O relançamento do álbum em CD revelou-se uma empreitada tão heróica quanto foi na época, em Long Play. . Não por acaso, a ideia nasceu no Bar do Frango, do Tatau - aquele que é para poucos - um verdadeiro centro de resistência cultural em São Paulo, há quase três décadas sobrevivendo graças ao empenho de uns tantos abnegados, e por cujo pequeno palco já se apresentaram alguns dos nomes mais importantes de nossa música, como Socorro Lira, Dércio Marques, Kátya Teixeira, Antonio Pereira, Dani Lasálvia, João Bá, Levi Ramiro e tantos outros. Foi lá no Bar do Frango que ocorreu o lançamento numa feliz noites em fins de 2017; foi lá n Bar do Frango, centro de resistência cultural brasileira que "Fazenda" alçou novos vôos, seguindo seu destino de revelar ao mundo o valor de nossa terra e de nossa gente.

DEPOIMENTO:

Ao contrário da leveza e alegria que o disco de Vidal me proporcionou, não foi fácil escrever sobre ele. Vasculhei na imprensa e não li nada sobre ele e o grande acontecimento, o relançamento do disco antológico; isso me chocou: onde estão os grandes críticos musicais brasileiros? Para escrever sobre Vidal seria  preciso alguém de peso: Tinhorão,  Zuza Homem de Melo, Amir Labaki, Luiz Antonio Giron,  Enio Squeef, Luis Nassif, entre outros, os grandes críticos que sempre nos servem de referência. De facto, é possivel que muitos deles tenham escrito a respeito, mas não consegui acessar. Em todo caso, quem deve de facto é a grande midia, os jornalões, o rádio e TV, que tem obrigação ética de noticiar,. 

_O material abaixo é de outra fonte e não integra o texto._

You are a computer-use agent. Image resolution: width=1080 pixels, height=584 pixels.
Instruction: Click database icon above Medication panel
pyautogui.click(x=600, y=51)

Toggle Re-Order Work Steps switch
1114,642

A qualidade e o valor da obra de Vidal é indiscutível. Todas as vezes em que se apresenta em programas de TV, faz um sucesso estrondoso, as pessoas ficam em estado de extâse. Porém, no e para o mercado discográfico, é como se  inexistisse.

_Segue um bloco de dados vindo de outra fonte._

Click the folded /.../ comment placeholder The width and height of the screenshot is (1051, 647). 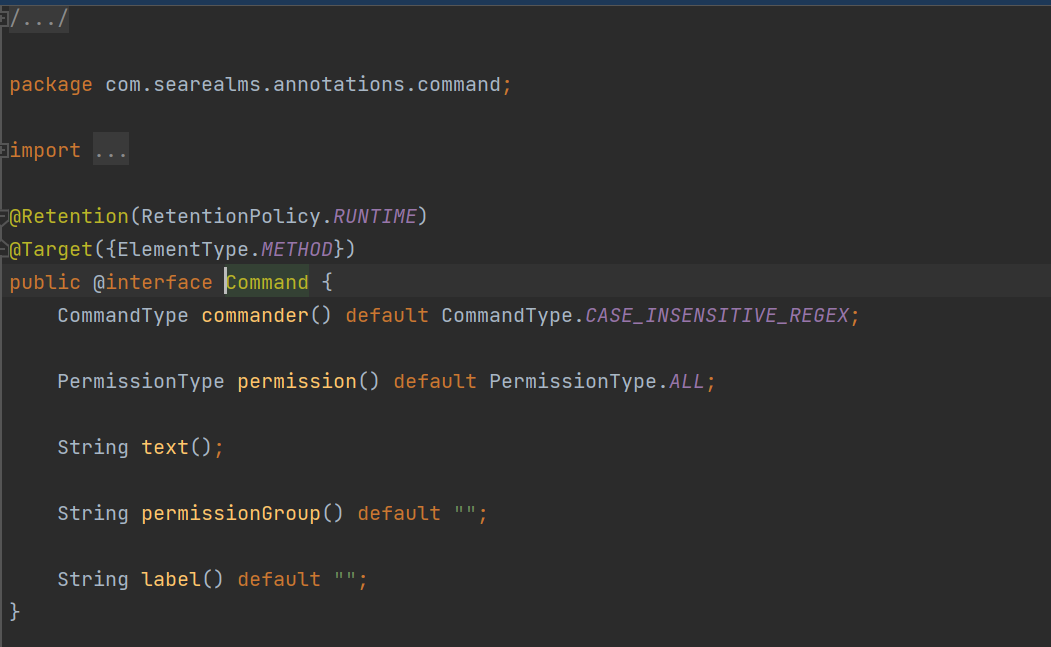pos(39,20)
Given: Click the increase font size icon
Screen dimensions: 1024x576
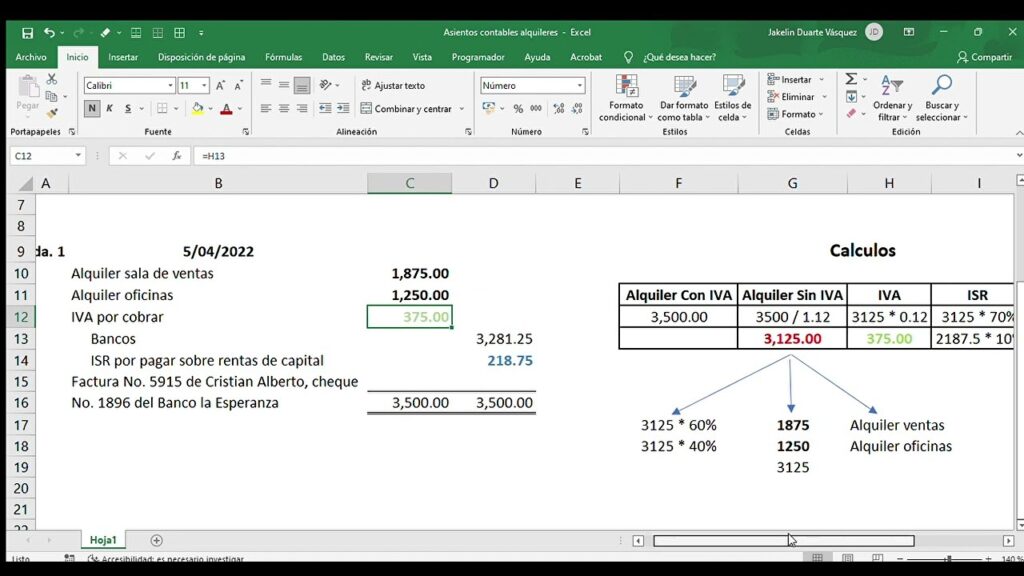Looking at the screenshot, I should [x=220, y=86].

E estamos falando de nossa  cultura, de nossa alma, que devemos defender e divulgar com todo o empenho possível. Enaltecer nossos valores, é uma obrigação, cidadã, eu diria, a despeito de quaisquer outros pontos de vista, seja estético ou ideológico. A arte verdadeira, seu maior valor está em nos abrir os corações, sair a campo com o coração disponível para acolher as emoções. Como é praxe para mim, abdico  de qualquer tentativa de análise de cunho técnico, pois Vidal faz musica para o povo ouvir, refletir, se divertir. Para tentar ser fiel a ele e ao seu trabalho, deixei-me guiar pelos acordes e cantigas seguindo as trilhas invisíveis da intuição, como se aquela massa de sons vocais e instrumentais fosse o caminho seguro e iluminado. E de fato vi que era uma sólida e iluminada trilha,  que me levou mais uma vez a compreender e amar cada vez mais essa arte, o canto popular, sua força e energia sublime que só as grandes obras universais são capazes de produzir...
 
 A Arte de Vidal,do Bando Flor do Mato, Bando de Macambira, Mazé Pinheiro, Katya Teixeira, João Bá, Gonzagão, Dércio Marques, Ely Camargo, Inesita Barroso, Cartola, Nelson Cavaquinho, Mercedes Sosa, Agustin Barrios, Atahualpa Yupanqui, Violeta Parra e centenas, milhares de outras vozes, são portas da percepção para acolher nossa sensibilidade , amplos portais  onde a mais pura Arte que o ser humano pode conceber, viceja!